* _TRY IT_: Lines in the listing below containing the string "Open" are to be identified and copied.

Start of SOURCE DATA

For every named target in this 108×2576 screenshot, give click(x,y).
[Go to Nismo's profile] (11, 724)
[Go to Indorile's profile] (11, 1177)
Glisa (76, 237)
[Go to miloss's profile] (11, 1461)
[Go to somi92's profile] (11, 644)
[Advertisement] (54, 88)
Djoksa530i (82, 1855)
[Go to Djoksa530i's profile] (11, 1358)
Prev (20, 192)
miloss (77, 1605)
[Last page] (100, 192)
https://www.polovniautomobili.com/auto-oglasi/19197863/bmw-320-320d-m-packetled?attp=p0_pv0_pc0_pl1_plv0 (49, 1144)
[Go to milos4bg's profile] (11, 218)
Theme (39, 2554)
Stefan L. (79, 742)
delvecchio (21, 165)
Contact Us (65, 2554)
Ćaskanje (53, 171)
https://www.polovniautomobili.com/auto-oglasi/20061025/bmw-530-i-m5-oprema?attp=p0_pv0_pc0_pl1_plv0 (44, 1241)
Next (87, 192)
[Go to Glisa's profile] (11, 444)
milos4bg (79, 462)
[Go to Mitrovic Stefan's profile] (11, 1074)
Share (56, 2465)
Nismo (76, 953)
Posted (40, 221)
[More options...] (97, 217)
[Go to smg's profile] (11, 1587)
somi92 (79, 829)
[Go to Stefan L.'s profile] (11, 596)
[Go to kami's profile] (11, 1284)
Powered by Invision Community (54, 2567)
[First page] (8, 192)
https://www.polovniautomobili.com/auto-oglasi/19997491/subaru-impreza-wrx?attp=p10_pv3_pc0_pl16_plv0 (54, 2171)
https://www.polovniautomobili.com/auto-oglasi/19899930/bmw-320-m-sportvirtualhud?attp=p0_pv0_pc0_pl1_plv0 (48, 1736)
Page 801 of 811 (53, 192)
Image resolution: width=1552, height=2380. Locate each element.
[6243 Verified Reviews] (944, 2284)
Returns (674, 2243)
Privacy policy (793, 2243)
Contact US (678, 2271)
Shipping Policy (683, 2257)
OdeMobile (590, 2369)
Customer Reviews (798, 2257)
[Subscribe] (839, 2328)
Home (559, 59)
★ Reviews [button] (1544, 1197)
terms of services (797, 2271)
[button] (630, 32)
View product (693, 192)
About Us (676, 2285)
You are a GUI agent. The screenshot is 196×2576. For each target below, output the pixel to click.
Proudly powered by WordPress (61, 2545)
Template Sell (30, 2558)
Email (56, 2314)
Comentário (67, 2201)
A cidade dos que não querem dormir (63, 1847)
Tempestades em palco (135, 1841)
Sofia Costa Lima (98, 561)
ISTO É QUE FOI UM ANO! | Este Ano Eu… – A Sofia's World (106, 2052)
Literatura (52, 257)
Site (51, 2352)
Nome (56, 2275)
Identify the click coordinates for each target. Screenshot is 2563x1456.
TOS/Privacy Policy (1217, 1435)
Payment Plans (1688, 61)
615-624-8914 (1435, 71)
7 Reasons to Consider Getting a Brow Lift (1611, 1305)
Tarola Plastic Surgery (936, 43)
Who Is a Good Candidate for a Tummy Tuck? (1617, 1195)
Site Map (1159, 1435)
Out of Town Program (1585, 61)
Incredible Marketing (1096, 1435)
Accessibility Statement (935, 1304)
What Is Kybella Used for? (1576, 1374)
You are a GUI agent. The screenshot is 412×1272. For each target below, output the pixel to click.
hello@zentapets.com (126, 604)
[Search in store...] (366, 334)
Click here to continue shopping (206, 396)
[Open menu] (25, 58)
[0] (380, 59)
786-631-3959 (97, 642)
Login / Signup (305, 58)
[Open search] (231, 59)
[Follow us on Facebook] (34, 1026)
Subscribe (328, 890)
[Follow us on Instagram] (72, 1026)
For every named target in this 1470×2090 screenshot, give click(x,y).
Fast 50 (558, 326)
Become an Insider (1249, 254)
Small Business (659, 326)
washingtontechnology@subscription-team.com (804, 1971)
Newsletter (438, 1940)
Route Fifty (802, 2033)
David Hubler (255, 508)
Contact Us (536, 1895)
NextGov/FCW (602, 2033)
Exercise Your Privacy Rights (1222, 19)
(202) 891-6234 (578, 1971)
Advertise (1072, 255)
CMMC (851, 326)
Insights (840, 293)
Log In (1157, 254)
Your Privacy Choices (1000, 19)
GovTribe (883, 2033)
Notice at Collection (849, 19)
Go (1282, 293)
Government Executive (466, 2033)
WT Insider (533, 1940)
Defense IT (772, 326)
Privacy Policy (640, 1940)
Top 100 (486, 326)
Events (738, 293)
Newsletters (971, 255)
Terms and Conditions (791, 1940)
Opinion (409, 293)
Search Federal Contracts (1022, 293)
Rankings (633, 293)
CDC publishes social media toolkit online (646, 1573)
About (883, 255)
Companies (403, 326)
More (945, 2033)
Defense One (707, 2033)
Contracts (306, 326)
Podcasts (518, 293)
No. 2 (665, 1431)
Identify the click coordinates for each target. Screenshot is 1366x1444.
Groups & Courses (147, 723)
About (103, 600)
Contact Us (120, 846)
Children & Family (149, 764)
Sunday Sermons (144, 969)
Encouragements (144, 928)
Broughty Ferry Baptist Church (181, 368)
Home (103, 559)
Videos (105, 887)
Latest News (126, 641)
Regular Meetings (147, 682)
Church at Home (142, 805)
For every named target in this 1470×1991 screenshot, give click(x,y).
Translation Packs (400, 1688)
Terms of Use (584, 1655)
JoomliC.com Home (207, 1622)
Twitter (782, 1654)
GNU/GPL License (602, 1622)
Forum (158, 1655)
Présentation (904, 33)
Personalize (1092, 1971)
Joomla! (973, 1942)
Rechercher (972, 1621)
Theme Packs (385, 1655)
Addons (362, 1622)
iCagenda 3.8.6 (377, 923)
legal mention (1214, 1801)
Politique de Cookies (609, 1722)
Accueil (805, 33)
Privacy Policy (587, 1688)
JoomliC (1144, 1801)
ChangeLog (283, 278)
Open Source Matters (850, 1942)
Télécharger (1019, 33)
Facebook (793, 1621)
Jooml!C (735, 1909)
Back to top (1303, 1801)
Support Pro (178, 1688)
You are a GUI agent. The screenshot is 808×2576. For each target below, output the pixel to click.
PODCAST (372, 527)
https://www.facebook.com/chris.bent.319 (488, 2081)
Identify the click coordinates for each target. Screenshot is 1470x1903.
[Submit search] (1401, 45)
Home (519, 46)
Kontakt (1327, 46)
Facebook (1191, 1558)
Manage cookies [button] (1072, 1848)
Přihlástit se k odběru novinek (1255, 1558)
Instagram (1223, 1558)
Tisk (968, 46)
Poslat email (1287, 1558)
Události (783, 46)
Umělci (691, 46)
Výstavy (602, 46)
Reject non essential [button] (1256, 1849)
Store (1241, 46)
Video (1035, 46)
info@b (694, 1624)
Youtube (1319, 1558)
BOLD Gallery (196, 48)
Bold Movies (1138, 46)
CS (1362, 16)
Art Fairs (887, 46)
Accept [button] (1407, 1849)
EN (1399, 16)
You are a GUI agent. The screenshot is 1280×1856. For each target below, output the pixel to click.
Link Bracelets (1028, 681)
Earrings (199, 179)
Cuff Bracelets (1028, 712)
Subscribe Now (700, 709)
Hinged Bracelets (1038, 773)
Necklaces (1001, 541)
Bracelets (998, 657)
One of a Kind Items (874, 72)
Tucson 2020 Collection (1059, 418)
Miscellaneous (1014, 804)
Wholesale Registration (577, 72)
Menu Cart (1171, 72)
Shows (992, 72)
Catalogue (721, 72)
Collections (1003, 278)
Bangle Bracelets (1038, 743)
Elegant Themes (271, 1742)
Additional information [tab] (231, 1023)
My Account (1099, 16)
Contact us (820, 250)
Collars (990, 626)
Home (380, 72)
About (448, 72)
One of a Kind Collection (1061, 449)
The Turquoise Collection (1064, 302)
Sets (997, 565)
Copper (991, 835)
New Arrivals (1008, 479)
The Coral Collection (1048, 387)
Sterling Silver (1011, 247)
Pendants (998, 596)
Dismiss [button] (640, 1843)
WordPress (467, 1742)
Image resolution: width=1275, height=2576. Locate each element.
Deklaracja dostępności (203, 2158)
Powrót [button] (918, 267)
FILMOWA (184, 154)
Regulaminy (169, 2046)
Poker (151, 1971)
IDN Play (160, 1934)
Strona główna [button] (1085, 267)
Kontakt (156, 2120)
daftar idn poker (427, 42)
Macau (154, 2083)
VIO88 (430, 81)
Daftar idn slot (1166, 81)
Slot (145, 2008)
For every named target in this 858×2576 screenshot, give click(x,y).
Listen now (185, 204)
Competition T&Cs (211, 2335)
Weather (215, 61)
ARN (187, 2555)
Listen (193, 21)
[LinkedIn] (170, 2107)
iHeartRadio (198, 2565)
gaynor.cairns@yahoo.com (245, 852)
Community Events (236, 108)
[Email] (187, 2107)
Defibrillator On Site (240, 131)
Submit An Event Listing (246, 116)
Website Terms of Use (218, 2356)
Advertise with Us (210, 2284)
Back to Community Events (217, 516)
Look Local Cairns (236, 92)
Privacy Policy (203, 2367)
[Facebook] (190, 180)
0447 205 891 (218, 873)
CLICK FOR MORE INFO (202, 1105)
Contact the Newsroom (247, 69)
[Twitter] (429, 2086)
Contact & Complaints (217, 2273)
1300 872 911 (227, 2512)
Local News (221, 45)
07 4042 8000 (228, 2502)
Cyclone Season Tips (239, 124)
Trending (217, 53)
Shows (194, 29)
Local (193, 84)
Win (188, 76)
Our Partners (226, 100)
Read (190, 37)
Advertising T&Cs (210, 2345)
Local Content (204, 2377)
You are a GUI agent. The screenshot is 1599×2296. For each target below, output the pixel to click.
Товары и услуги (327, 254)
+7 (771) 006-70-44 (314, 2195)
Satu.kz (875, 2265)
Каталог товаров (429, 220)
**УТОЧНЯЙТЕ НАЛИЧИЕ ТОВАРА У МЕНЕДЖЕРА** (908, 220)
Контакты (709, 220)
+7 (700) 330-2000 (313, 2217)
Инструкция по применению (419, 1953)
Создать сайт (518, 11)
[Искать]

End of SOURCE DATA

* _SOLUTION TO THIS PROBLEM_:
[Open menu] (25, 58)
[Open search] (231, 59)
Open Source Matters (850, 1942)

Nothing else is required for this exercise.